According to the research, insomnia is a significant problem for ASD (high functioning autistic) teens compared to "typical" teens. Whether it is due to anxiety, noise, caffeine, or physical discomfort, these tips may help your teenager get a good night’s sleep:

1. Avoid caffeine, especially after 12:00 PM. Some ASD teens are sensitive to caffeine. It's highly unlikely for these young people to have a caffeine habit (e.g., Mountain Dew) and not be an insomniac.

2. Weighted blankets and soft sheets are a must.

3. Quiet blankets are supportive of a good night’s rest as well. A crackly sheet or comforter can wake the “light sleeping” teenager with the slightest movement.

4. Does your son or daughter scratch a lot at night? He or she is probably allergic to the detergent, or you may be putting too much soap in the wash and not getting a clean rinse.

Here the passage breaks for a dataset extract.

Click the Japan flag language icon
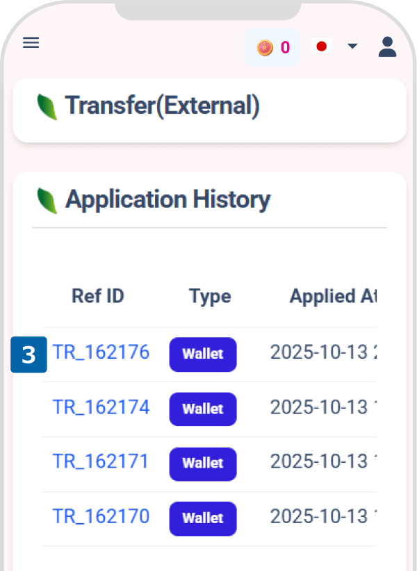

5. Chamomile tea has been found to be helpful with sleep. The chamomile flower contains relaxants. At bedtime, have your teen drink a cup of pure chamomile (not the blends with peppermint or honey, which have stimulants that will be at cross purposes with the chamomile).

6. Do away with digital alarm clocks. They stare at the your teenager with bright red numbers, telling him how many hours and minutes until he has to get up for school. Digital clocks tend to raise the anxiety level of the teen. However, your teen should have a clock handy so he doesn’t have to get out of bed to check it. Cell phones or laptops nearby can do the trick.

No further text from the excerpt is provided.